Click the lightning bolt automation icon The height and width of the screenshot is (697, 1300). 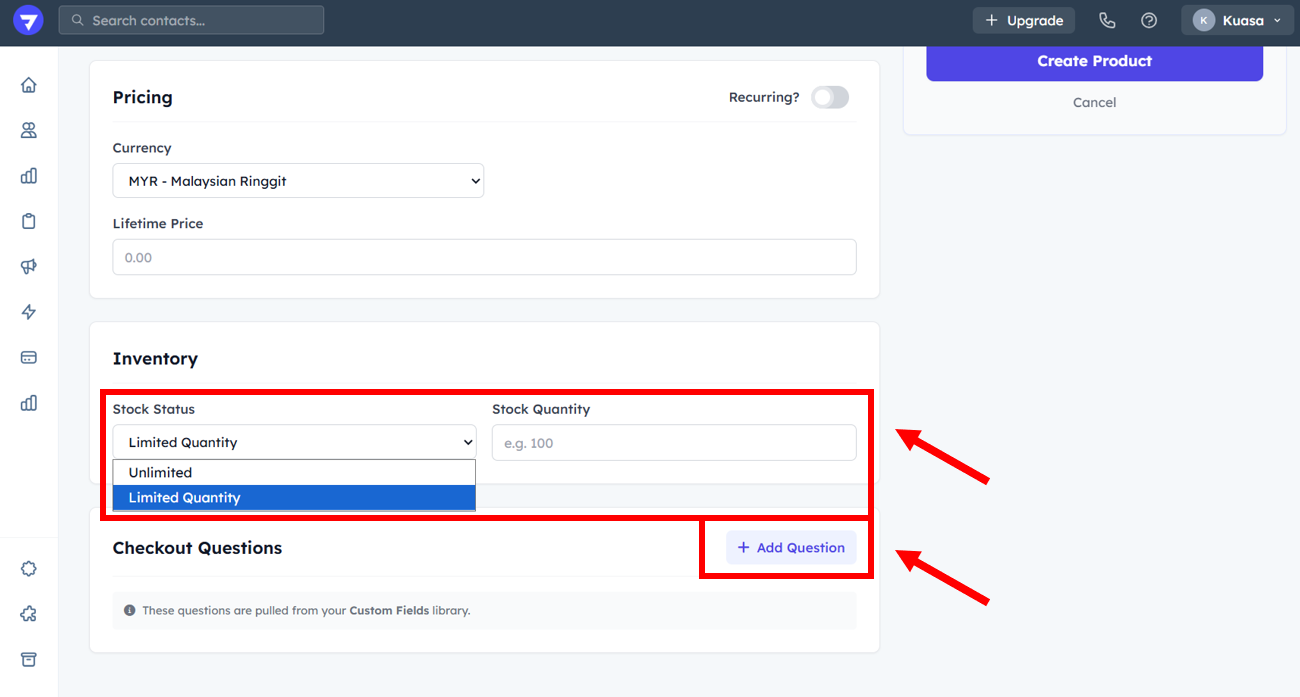[29, 312]
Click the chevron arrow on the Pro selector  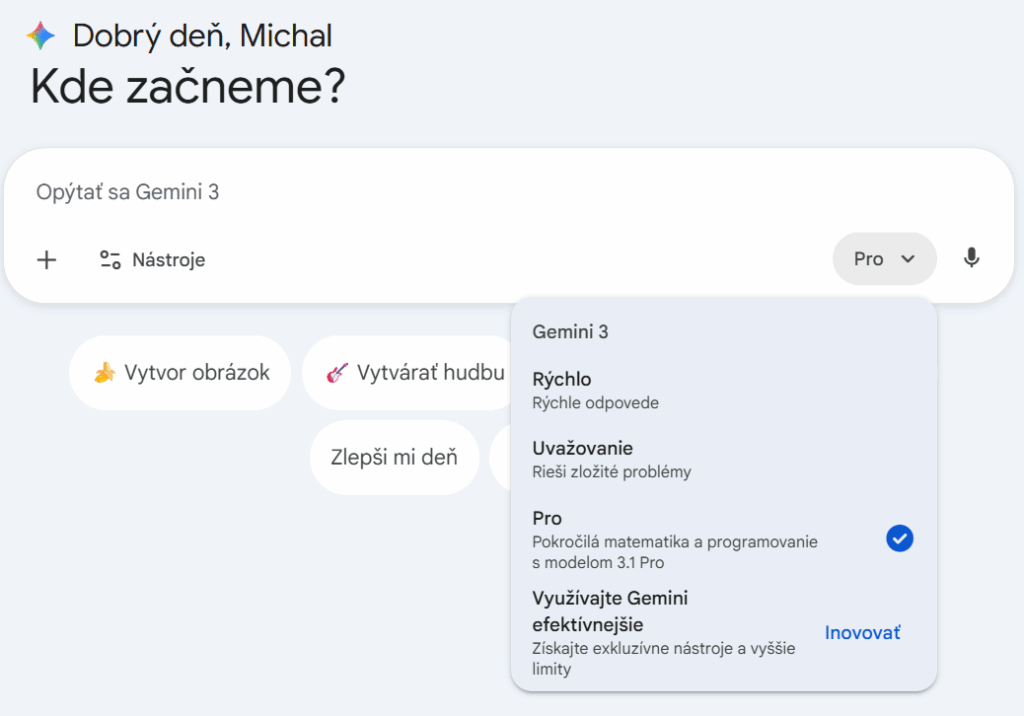tap(909, 258)
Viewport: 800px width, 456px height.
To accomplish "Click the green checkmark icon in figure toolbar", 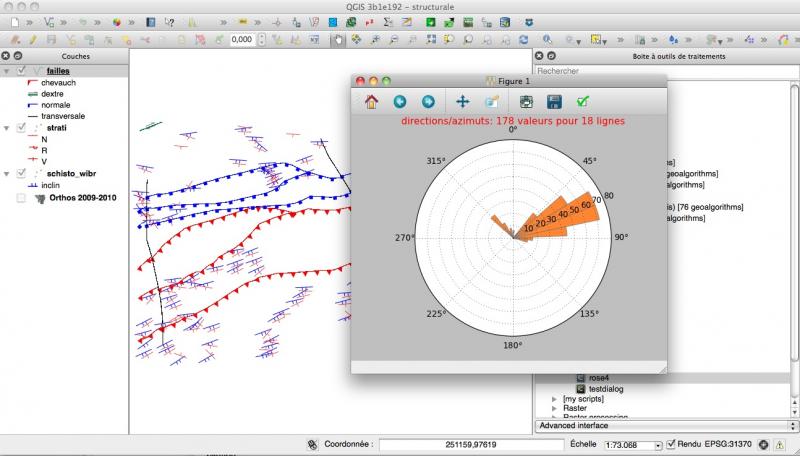I will [x=582, y=101].
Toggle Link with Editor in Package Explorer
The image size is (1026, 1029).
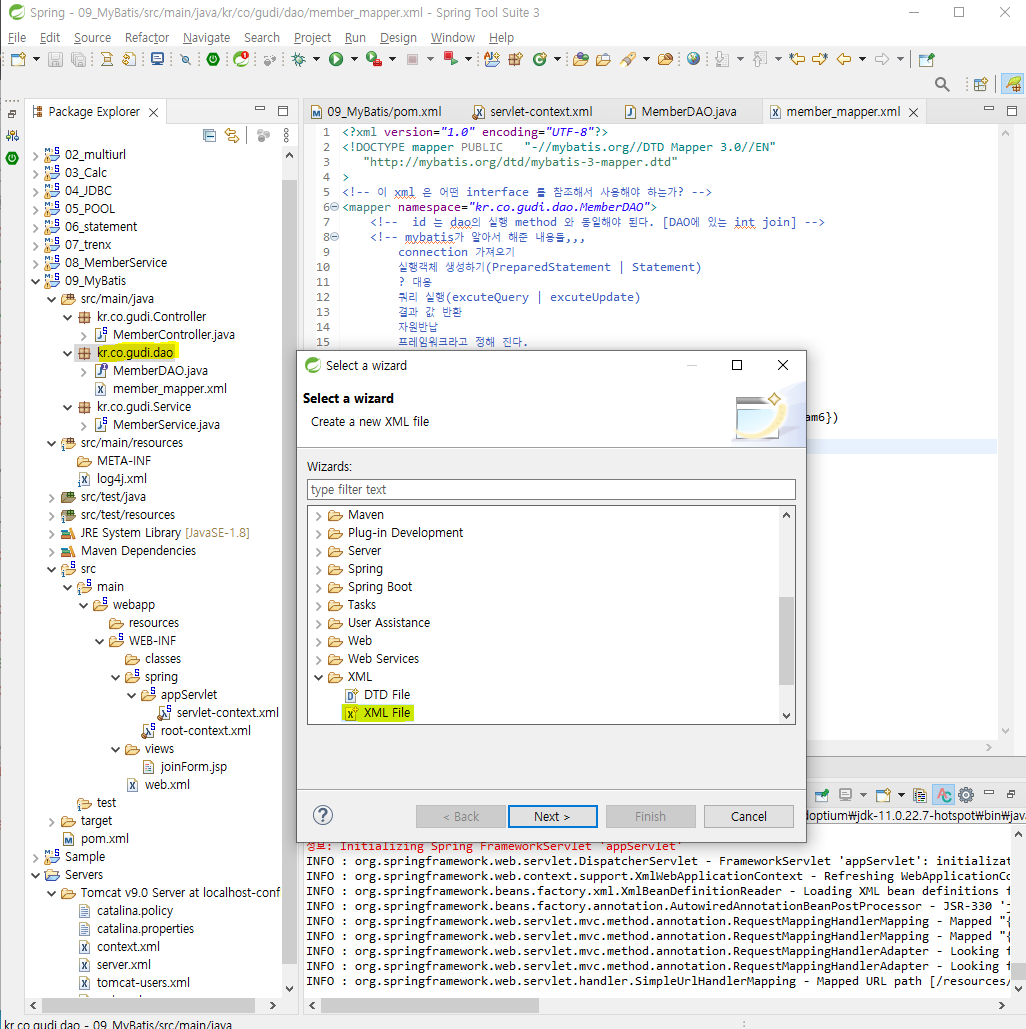click(x=232, y=136)
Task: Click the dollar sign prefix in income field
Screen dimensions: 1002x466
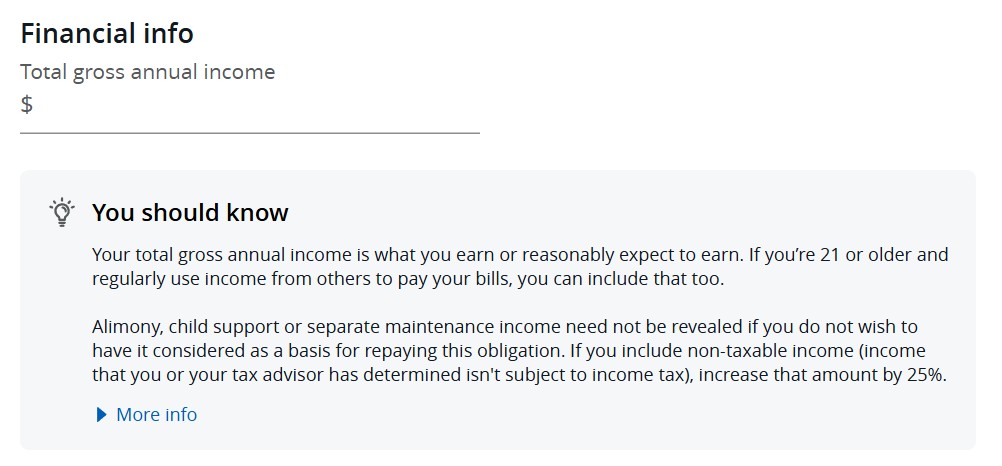Action: [x=26, y=104]
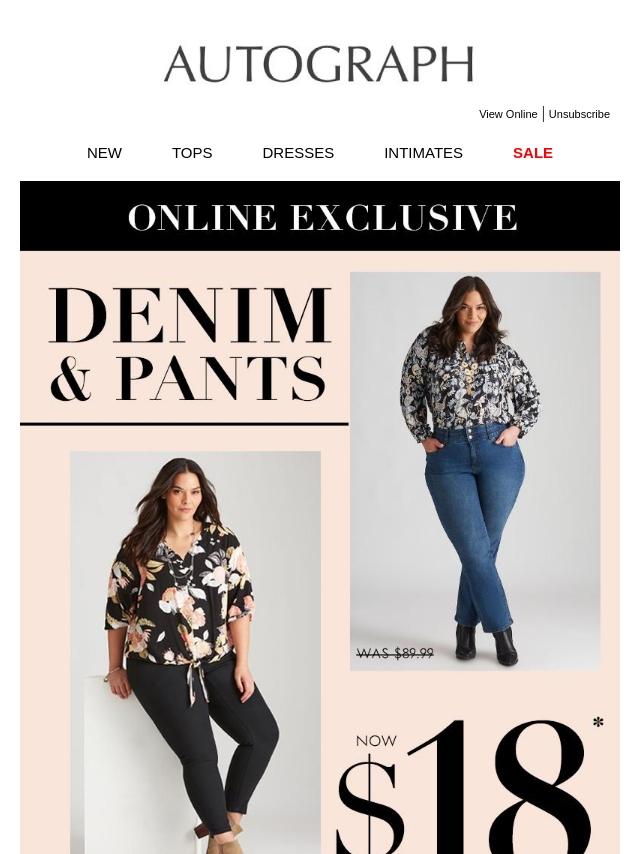Open the blue jeans model photo
Viewport: 640px width, 854px height.
click(475, 471)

------

◆ EXERCISE OBJECTIVE ◆
Reproduce exactly the lines above from the one with "Toggle Link with Editor in Package Explorer" through the last line of the data, keeping both ends and dropping the pictures.

◆ ANSWER TO THIS TASK ◆
Toggle Link with Editor in Package Explorer
The image size is (1026, 1029).
click(x=232, y=136)
Task: Click the dollar sign prefix in income field
Screen dimensions: 1002x466
Action: [x=26, y=104]
Open the blue jeans model photo
Viewport: 640px width, 854px height.
click(475, 471)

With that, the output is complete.